Conversations at Midnight

(Critical Survey of Contemporary Fiction)

When Herbert Kramer was told at age sixty-seven that he was doomed to die of metastatic prostate cancer, he decided to make use of his remaining time to give meaning to his personal tragedy by writing a book. He was fortunate in being married to a woman who has specialized in grief therapy for many years. Herbert Kramer writes well; he was a communications consultant for private and public service organizations before his disease forced him into retirement.
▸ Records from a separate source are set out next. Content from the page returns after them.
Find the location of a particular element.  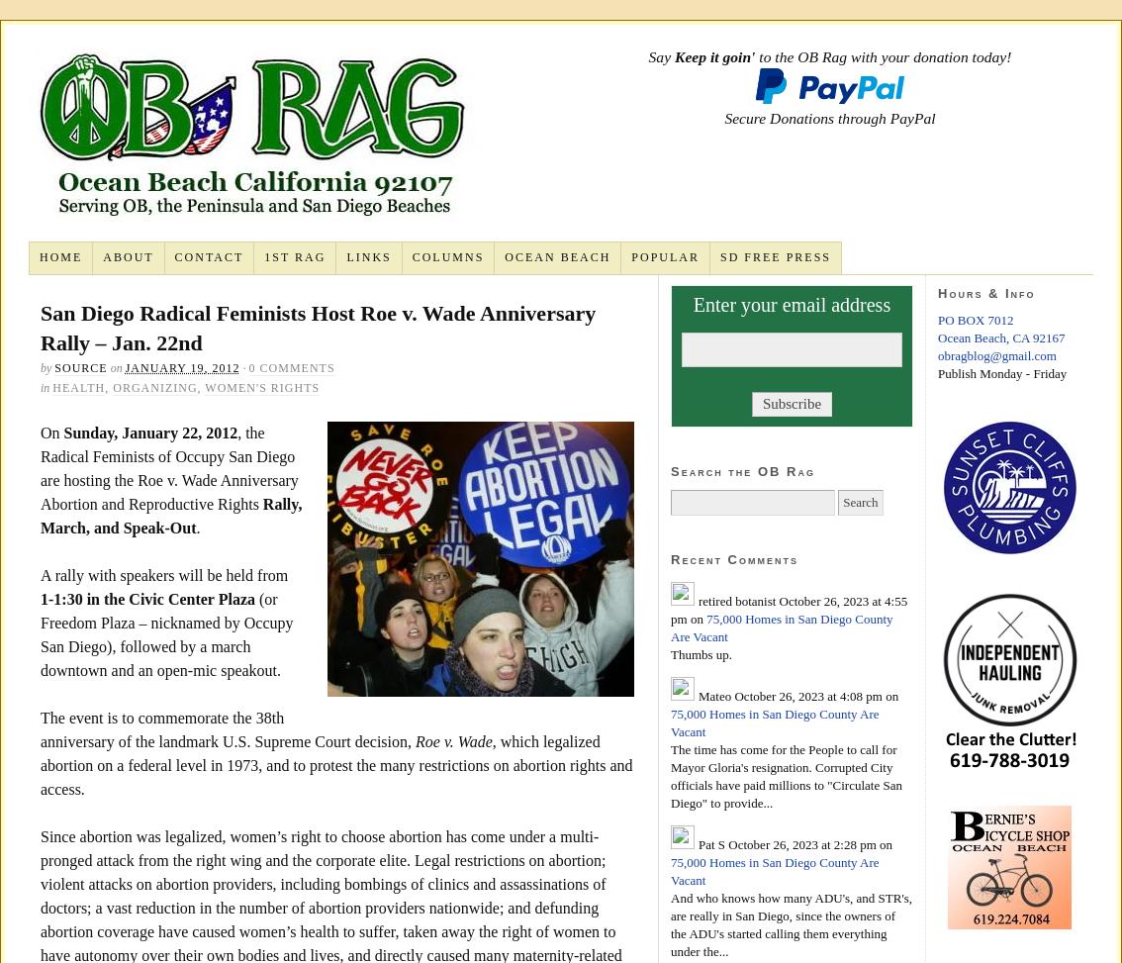

'Vol. 1, No. 16 – late June – early July 1971' is located at coordinates (263, 449).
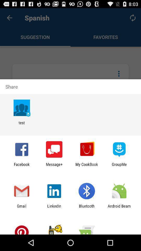 This screenshot has width=141, height=251. Describe the element at coordinates (87, 208) in the screenshot. I see `the bluetooth icon` at that location.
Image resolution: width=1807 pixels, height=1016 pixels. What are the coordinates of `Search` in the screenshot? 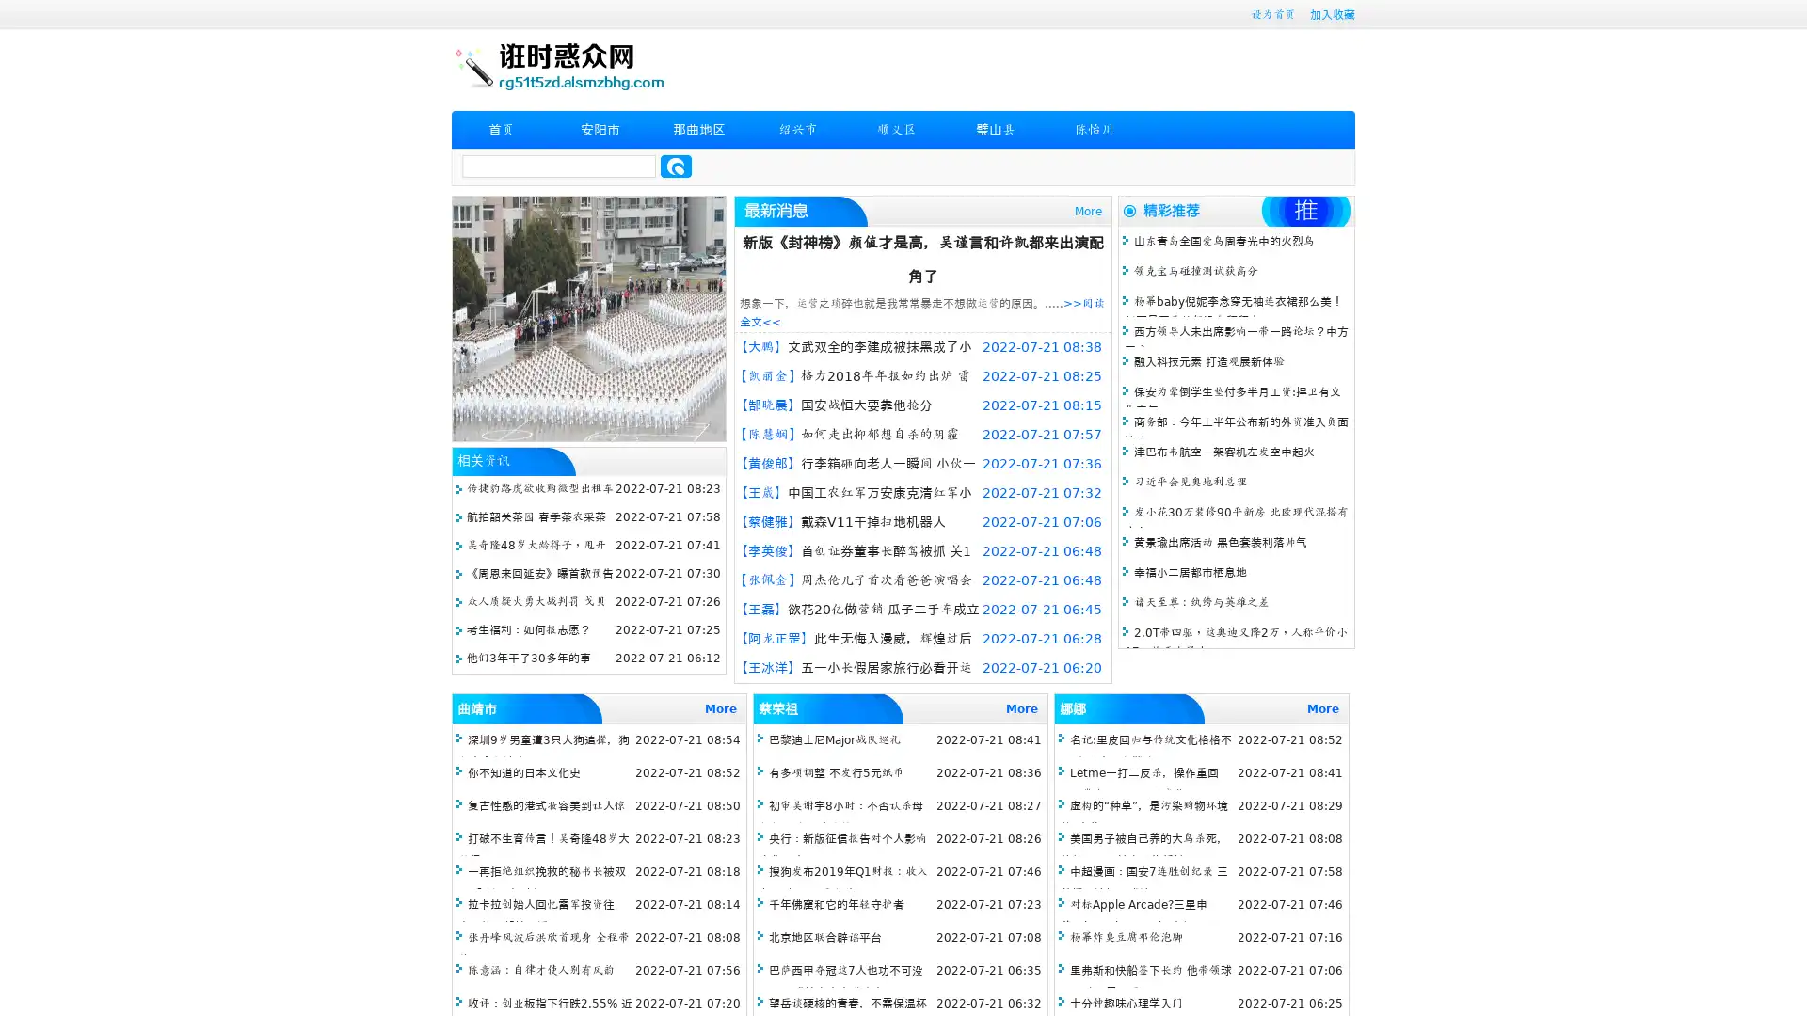 It's located at (676, 166).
Death is a subject few people want to talk about or even think about; yet the Kramers probe every corner of this dark subject in their dialogues. Kay Kramer is a follower of Elisabeth Kubler-Ross, whose book ON DEATH AND DYING (1969) has been of inestimable help to healers, therapists, patients, and bereaved. She assures her husband that pain is the least of his worries because of the development of drugs for treating even the most gruesome terminal diseases. Herbert asks all the questions most people ask under the circumstances, and his wife provides intelligent answers based on the latest scientific knowledge as well as eclectic religious and philosophic thought.

CONVERSATIONS AT MIDNIGHT, as the title suggests, is a somber book which will not appeal to a mass audience. It is a sincere, rational, and very serious last opus of a dying man who is trying to make the best of a tragic situation. Like Leo Tolstoy’s THE DEATH OF IVAN ILLICH (1899), it forces the reader to face the grimmest reality of life: that death is inevitable for everyone and must be accepted as the price of existence.